Work item:
Search the listing for the word "agent" and copy every line where it turns up.

Data supplied:
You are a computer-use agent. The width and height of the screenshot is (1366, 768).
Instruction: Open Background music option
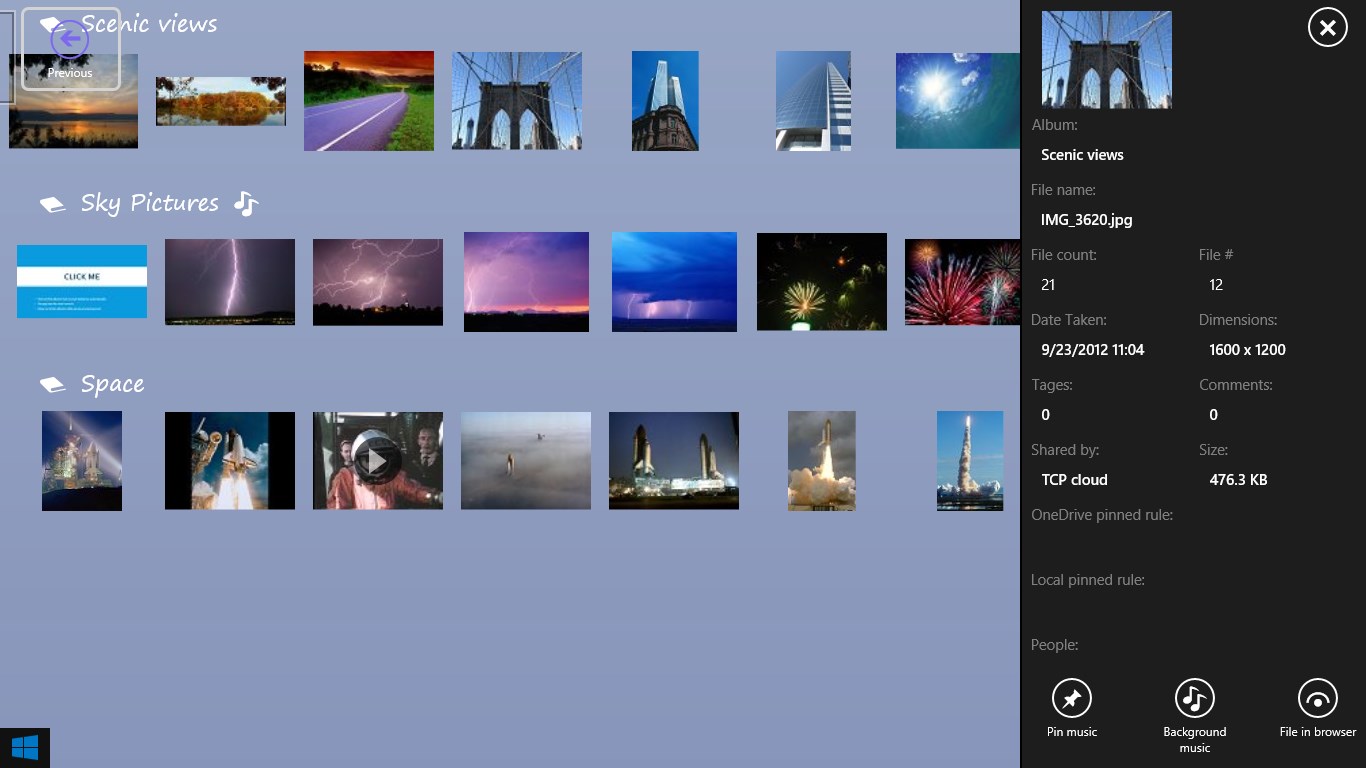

...

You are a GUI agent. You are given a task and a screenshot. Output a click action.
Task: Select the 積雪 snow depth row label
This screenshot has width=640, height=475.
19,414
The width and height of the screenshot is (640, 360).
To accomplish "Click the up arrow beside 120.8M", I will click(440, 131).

Answer box:
You are a computer-use agent. The width and height of the screenshot is (1366, 768).
You are a GUI agent. You are given a task and a screenshot. Output a click action.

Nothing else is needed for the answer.